2
votes

We are running a DSE 3.2.2 cluster with cassandra and SolR enabled, 3 nodes and a replication factor of 2 in that particular cluster on virtual machines.

Data is written directly to c* using the a java client with default consistency level (recently changed to quorum).

The issue is that when querying an index the number of documents found varies a lot. Consequently, using the stats component on some of the numeric values also produces inconsistent results.

This is also the case if there is currently no data written. I have since manually triggered a nodetool repair on that column family, which triggered a re-index of the secondary indexes (which took some 5-6 hours). Afterwards, the results remain inconsistent.

In our use case, data that is out-of-date for some seconds is not an issue, so the workaround via session stickyness is not solving it for me. The problem is that data remains inconsistent for days after.

Next, a complete re-index with wiping the data is on the list, but will take some time to finish.

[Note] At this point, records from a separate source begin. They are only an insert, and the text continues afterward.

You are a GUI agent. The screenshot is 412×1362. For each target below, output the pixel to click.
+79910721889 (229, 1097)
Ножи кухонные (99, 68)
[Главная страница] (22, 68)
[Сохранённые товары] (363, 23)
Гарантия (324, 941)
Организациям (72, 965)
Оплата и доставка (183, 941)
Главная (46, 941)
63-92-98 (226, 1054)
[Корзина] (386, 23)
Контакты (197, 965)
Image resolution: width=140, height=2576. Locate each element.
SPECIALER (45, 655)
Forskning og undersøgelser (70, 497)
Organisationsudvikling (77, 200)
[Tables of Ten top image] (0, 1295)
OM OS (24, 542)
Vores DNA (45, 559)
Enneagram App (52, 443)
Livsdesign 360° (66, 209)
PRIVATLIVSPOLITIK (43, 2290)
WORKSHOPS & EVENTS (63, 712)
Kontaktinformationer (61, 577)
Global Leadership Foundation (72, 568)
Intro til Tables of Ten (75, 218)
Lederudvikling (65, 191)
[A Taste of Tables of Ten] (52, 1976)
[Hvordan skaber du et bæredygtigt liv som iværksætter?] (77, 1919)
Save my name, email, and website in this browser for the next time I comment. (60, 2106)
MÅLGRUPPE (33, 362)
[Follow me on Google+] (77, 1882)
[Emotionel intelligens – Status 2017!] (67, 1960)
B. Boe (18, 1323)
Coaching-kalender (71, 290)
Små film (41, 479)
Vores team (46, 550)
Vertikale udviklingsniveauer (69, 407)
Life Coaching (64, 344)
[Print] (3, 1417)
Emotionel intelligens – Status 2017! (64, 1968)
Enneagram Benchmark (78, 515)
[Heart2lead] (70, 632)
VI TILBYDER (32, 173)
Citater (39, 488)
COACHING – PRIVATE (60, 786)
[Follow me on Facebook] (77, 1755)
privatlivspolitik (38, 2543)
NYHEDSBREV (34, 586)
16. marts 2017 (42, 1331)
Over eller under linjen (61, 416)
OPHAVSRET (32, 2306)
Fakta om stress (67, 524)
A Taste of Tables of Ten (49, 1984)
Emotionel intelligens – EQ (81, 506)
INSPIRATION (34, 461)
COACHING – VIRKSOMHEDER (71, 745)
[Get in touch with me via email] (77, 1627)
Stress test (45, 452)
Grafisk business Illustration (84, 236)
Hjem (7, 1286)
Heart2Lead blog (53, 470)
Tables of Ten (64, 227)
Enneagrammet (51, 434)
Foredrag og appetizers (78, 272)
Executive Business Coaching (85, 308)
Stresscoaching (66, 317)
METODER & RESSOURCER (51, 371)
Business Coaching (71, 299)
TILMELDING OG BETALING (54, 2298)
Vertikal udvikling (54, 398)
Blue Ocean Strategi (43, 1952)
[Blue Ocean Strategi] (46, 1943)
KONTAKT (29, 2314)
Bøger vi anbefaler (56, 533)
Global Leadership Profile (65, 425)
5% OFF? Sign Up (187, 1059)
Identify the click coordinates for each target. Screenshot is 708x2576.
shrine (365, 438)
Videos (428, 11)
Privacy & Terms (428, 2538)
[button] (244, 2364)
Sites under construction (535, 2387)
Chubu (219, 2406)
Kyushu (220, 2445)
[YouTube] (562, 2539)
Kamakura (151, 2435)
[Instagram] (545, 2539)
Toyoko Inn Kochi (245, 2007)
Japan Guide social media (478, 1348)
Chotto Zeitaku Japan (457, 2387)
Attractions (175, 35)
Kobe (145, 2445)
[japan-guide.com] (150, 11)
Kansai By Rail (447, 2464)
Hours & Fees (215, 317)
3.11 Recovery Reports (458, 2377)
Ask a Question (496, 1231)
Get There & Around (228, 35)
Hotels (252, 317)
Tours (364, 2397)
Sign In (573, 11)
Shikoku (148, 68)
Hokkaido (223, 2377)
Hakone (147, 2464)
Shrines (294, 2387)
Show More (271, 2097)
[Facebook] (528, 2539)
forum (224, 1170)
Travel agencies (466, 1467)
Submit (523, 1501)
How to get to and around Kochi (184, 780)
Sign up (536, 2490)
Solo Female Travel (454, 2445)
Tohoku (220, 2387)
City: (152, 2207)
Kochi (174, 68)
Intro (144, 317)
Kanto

Update: Instead of a wipe and a re-index, I will upgrade to the latest version of C* and DSE, then run a repair, then run a re-index and report back asap (a few days at least).

Any suggestions or shared experience with query inconsistencies is greatly appreciated!

UPDATE #1

The query results remain still inconsistent. Every node seems to return a different number of documents for my query. The cluster has been upgraded to 4.5.1, sstables have been upgraded, repairs executed, and the entire SolR index has been rebuild using the full reindex trigger of the SolR GUI.

The data source table is still using the "old" compact storage option.

UPDATE #2

After the latest comments, I was not sure if further inserts had run in the meanwhile. So I made sure to hold off any inserts, ran nodetool repair, did a full rebuild of the index.

Queries seem to be OK! This seems to imply that the inconsistencies already re-appeared after my last attempt and are the result of some inserts after the rebuild of the indexes. I will try to confirm this be starting the inserts again.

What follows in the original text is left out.